Tuesday, February 27, 2007

My Army Service in the West Bank


During a patrol in Nablus, three of us were walking in a narrow alley when two large bricks suddenly dropped from the roof. One brick hit my foot. We quickly took cover and scanned the area. The first thing I noticed was the empty vegetable stand. The friendly, old vendor wasn’t there; he must have been warned, I thought. When we finally walked out, the old man slowly turned the corner and greeted us as he usually did. I slapped him in the face. No one said a word; it was as if it had been the natural thing to do, to randomly slap an old man in the face.

At other times, we would be told to search for wanted Palestinians. We were never told what they were accused of, and I suspect most of them knew even less. We were just given maps of the city and told to arrest individuals in specific addresses, usually about twenty a day. We blindfolded them, put them in handcuffs, and pushed them into a waiting van, where we would kick them in the stomach.


We were told this was nothing compared to the good old days, before the world media started covering the Intifada. In the good old days soldiers used to make Palestinians sing “My Golani,” the army brigade’s anthem. Soldiers used to paint Palestinians’ donkeys in green and yellow, the brigade’s colors. The good old days were a free-for-all of torture, theft, and humiliation.


We used to open doors to random houses and do a search.
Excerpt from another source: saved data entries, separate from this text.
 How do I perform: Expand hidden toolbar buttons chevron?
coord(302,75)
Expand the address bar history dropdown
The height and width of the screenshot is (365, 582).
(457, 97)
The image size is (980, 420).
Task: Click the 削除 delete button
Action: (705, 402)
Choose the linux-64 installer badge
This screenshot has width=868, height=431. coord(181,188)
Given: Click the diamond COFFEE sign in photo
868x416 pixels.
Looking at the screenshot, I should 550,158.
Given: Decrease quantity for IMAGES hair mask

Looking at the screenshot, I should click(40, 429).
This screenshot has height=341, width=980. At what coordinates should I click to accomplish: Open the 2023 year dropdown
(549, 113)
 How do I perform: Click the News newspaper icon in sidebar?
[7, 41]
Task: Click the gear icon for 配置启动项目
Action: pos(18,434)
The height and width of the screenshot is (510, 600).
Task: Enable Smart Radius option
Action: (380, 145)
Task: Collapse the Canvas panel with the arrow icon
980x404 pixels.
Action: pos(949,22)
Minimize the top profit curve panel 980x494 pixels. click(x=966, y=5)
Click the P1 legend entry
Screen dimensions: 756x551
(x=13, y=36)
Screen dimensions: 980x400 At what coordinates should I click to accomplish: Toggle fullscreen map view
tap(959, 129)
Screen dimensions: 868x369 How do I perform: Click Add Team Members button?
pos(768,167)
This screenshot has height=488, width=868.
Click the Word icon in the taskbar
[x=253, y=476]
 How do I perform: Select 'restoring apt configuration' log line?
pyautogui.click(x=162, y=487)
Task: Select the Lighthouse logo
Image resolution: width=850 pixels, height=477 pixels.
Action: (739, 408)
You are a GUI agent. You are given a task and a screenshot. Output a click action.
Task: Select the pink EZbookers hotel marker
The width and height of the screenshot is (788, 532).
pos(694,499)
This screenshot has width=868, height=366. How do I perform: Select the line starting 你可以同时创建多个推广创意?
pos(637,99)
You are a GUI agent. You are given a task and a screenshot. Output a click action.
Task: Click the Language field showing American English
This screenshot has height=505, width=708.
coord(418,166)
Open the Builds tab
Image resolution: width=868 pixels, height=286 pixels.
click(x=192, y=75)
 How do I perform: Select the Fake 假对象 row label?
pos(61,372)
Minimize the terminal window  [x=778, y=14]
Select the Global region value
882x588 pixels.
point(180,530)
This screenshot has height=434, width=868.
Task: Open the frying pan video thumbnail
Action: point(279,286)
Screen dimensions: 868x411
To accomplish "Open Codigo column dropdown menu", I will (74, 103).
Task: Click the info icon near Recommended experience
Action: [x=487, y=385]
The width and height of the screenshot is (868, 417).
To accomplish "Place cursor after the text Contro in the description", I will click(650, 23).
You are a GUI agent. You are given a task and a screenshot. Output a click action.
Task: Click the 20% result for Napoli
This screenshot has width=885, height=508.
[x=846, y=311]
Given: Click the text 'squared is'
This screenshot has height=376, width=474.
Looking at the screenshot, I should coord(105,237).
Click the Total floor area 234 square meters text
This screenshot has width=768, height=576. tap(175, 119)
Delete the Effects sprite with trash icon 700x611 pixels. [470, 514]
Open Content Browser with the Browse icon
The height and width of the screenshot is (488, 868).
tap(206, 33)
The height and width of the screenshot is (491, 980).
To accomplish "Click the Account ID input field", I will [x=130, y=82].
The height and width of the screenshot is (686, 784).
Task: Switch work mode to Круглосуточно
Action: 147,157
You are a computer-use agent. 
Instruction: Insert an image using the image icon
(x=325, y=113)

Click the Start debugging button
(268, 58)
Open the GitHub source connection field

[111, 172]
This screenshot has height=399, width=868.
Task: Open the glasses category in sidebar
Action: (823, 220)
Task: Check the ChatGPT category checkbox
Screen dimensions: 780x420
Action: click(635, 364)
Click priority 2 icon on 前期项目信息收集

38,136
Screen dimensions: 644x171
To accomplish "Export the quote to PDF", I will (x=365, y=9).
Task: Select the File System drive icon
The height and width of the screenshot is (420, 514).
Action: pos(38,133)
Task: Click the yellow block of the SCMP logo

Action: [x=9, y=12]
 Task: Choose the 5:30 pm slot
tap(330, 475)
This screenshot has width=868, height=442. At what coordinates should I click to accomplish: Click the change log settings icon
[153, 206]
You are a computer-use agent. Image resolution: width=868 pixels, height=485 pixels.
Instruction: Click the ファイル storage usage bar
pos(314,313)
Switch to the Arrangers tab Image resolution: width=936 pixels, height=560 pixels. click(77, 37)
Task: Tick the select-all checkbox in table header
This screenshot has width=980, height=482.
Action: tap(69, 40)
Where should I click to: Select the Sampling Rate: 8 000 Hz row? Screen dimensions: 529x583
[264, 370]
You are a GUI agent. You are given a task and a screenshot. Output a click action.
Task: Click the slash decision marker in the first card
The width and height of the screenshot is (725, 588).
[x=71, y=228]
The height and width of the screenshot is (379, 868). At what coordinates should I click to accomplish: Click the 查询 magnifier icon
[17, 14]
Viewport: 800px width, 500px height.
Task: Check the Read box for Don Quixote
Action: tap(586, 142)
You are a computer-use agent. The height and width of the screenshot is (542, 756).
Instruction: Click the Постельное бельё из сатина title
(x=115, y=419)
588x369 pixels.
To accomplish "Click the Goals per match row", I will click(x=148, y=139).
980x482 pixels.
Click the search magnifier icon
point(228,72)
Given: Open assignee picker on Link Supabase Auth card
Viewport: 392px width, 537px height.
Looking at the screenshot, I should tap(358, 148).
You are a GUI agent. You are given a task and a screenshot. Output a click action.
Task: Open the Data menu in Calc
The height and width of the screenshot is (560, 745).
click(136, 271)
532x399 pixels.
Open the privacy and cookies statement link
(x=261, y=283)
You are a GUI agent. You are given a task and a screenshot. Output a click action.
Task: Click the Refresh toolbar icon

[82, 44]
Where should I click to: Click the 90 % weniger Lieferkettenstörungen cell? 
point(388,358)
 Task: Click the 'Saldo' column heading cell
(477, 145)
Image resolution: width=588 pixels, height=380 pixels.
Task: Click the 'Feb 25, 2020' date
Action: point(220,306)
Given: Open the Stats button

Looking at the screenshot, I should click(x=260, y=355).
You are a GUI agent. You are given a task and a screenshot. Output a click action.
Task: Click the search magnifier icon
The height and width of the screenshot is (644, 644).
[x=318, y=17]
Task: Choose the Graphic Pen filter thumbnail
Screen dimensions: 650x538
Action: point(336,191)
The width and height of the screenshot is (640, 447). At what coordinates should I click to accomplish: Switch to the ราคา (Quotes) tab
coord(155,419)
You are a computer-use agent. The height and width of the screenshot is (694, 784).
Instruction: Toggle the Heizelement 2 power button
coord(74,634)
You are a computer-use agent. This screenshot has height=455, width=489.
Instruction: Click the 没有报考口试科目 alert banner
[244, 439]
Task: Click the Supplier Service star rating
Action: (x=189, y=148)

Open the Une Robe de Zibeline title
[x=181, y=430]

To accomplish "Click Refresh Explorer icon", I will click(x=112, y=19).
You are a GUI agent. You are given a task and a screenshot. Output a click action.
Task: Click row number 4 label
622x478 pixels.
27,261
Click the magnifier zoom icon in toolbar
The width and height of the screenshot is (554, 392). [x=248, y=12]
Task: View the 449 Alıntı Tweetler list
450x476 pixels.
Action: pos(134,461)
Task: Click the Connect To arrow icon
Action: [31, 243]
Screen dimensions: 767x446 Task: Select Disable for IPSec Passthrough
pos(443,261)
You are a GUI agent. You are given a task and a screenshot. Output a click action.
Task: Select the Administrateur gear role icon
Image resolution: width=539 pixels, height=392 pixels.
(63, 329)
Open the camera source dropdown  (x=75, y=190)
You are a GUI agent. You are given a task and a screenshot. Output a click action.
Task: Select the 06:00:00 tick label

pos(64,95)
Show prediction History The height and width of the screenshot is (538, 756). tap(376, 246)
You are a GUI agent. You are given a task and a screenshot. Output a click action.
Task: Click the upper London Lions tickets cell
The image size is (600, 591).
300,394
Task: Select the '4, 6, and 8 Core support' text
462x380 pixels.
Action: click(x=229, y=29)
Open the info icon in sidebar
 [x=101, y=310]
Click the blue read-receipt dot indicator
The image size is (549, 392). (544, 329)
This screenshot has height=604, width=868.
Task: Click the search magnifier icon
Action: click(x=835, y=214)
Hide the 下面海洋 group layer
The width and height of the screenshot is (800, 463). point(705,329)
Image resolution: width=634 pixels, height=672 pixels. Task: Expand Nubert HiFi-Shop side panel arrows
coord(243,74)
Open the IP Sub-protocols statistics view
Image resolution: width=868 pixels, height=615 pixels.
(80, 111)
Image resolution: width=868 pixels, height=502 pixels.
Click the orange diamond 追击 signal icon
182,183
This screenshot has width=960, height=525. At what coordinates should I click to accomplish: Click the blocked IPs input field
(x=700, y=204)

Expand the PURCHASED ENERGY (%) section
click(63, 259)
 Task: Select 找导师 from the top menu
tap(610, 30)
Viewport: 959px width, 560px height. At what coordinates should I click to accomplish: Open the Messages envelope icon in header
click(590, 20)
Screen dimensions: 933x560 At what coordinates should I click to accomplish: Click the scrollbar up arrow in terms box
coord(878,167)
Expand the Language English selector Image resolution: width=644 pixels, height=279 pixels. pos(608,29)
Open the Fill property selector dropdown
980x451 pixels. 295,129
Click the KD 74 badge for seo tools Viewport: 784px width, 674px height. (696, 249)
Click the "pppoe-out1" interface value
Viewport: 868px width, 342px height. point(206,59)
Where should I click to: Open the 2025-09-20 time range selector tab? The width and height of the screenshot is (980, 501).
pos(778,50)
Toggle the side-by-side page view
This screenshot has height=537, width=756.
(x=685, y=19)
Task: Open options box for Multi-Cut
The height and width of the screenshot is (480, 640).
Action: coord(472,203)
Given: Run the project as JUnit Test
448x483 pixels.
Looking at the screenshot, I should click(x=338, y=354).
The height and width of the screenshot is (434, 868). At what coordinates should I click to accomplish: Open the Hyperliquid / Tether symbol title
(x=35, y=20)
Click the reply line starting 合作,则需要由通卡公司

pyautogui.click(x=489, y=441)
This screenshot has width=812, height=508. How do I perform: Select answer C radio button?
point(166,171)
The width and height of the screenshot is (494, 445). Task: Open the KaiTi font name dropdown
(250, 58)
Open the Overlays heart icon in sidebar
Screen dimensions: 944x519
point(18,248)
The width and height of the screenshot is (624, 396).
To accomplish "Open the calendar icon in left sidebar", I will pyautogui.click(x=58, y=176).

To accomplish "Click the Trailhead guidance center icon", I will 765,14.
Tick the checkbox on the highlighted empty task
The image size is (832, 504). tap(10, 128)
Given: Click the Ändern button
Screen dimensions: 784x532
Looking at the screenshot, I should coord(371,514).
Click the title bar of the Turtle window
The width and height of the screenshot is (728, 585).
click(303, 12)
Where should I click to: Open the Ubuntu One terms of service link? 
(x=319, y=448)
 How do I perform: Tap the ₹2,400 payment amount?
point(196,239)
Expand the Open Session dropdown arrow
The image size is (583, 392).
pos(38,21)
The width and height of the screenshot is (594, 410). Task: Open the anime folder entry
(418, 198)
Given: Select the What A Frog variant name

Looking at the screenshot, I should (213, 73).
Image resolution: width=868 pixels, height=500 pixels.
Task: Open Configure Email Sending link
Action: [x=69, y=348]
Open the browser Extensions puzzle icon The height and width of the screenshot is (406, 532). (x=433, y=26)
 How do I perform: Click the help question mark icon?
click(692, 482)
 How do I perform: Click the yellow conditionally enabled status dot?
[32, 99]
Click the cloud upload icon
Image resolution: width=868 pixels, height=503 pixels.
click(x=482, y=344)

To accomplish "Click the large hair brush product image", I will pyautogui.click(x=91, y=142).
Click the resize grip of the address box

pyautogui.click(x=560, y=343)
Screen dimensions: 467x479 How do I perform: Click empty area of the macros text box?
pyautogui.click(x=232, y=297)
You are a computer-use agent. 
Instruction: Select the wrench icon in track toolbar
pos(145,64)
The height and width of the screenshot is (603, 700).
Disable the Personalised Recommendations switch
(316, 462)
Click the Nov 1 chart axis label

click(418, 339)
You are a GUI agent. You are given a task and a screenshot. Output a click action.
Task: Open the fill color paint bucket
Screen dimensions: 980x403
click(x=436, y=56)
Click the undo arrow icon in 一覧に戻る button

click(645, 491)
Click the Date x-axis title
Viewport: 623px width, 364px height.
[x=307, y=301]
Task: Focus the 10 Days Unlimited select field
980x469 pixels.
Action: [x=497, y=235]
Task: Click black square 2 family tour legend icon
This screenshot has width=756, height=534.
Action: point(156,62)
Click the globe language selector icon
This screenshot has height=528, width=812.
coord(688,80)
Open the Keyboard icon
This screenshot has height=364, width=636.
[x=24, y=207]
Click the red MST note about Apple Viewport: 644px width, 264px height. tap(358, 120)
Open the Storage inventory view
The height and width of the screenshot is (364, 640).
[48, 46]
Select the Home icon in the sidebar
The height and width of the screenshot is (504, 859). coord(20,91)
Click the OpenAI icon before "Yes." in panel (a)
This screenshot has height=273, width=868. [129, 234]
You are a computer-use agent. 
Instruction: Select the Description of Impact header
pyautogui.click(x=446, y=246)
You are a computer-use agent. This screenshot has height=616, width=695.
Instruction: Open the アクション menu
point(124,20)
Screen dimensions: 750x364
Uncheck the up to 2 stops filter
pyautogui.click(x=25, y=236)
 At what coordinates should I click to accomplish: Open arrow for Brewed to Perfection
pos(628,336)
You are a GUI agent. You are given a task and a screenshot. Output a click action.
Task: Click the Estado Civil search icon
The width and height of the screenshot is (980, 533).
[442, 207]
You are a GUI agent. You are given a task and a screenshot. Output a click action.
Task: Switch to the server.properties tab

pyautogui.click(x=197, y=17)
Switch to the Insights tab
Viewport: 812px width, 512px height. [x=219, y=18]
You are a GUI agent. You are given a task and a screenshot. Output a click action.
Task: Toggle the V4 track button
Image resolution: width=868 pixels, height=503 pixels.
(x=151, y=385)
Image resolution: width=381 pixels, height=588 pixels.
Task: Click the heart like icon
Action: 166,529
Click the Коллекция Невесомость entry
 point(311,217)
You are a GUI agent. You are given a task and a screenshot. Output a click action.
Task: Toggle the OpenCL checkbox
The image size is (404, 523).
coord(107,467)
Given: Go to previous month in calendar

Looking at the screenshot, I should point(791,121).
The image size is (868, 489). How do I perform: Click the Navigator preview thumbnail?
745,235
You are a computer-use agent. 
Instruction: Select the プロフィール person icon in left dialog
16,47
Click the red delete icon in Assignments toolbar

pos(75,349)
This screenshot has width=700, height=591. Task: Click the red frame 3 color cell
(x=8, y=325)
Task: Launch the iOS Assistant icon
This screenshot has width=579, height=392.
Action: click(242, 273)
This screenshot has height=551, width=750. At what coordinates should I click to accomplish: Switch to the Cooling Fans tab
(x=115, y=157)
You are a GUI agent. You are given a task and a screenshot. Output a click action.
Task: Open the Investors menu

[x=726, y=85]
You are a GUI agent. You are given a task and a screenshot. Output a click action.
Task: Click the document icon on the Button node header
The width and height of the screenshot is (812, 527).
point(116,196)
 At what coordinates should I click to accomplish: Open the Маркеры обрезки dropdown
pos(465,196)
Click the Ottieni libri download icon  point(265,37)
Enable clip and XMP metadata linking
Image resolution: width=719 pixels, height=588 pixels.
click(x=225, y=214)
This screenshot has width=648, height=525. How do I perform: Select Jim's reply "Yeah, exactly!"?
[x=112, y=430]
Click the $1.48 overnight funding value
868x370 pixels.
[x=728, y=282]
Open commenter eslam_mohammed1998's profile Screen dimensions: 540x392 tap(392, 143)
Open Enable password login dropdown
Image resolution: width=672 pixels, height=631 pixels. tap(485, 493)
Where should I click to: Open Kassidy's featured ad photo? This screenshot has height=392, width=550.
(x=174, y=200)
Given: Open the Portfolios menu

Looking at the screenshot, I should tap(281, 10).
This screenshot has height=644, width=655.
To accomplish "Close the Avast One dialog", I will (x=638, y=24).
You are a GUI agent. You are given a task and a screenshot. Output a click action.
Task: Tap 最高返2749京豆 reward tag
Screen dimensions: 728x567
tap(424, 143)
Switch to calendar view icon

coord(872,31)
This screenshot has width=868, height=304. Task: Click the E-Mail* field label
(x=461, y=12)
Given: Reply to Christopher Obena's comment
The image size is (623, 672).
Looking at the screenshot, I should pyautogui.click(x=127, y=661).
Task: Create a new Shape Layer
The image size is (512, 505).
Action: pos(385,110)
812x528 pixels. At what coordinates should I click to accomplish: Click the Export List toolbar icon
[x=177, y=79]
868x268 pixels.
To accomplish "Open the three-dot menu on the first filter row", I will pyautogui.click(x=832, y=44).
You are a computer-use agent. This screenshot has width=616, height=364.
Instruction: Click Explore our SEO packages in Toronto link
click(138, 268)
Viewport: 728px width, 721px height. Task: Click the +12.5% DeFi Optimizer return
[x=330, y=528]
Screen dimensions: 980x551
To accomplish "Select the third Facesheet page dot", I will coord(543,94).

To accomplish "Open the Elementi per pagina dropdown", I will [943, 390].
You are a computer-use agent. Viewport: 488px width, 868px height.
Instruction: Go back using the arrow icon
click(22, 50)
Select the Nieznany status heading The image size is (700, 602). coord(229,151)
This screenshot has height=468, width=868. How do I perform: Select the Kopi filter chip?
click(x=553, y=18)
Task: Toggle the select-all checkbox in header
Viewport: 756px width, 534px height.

This meant putting everyone in one room with one soldier guarding the family with a gun aimed at their heads, with young children crying, grandparents pleading, mothers holding them tightly, and fathers sitting defiant to maintain what was left of their pride. The rest of us walked room by room, opening drawers and throwing their contents on the floor, emptying closets, throwing antique lamps on the walls and breaking them, stepping on beddings with muddy shoes and complaining about the smell. In one drawer I found a letter an eighteen year-old Palestinian wrote to a pen pal in Denmark. He wrote about his wish that one day the violence would end and a Palestinian State would rise alongside Israel. I thought he was trying to fool her into coming to visit him so he could use her to transfer explosives into Israeli cities.


One time we were walking in the middle of the road when a car turned a corner and immediately stopped. When we reached the car and moved to the side, one of us remained in the center of the road and simply climbed the hood of the car with his gun aimed at the driver’s face. He continued walking up to the roof, then back down, when the driver rolled the window down and asked in Hebrew, “What the hell are you doing?” Apparently this was a secret elite unit of soldiers who were dressed like Palestinians, infiltrating the city to find out information about attacks. “Oh,” said my friend, “I thought you were Arabs.” Everyone laughed.


Sometimes in Nablus I used to shoot pigeons out of boredom. Others shot mosque speakers.


The only Arabic phrases I know after three years of service in Nablus and in Gaza are “Open the door,” “Turn the car off,” “Give me your papers,” and “Stop or I’ll shoot.”